Tag: Jyoti Singh

  • It is the mindset of gender inequality

    I’ve written before about Leslee Udwin’s interviews with the men who raped Jyoti Singh and pulled her intestines out on that Delhi bus in 2012. But here’s another sample, from NPR:

    They play a clip from Udwin’s film, then the interviewer asks Udwin about it:

    UNIDENTIFIED MAN: A lady are more precious than a gem, than a diamond. It is up to you how you want to keep that diamond in your hand. If you put your diamond on the street, certainly the dog will take it out. You can’t stop.

    MARTIN: So what is he saying?

    UDWIN: Well, essentially, he is giving expression to patriarchy. He is saying that men hold this diamond – this precious gem of womankind – in their hand. They control it. It’s their decision as to where they put this diamond. If you put it on the street, he’s saying, you deserve what you get. Keep your girls and women under lock and key at home. Give them no independence. Give them no equality. It’s just appalling.

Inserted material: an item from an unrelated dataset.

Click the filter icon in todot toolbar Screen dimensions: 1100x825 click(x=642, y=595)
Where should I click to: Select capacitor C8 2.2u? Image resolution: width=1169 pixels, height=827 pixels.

    Keep them under lock and key, and if they outrageously and criminally escape and go outside, punish them by raping them and pulling out their intestines.

    MARTIN: Is there something in the making of this film that particularly surprised you?

    UDWIN: So many things surprised me, Michel. First of all, I imagined that at least one of these seven rapists I interviewed would express remorse for even one second. No, they did not- no remorse. Why? Because they deep down really don’t believe they’ve done anything wrong. In fact, they’re indignant. Why are they be made an example of when everybody’s at it?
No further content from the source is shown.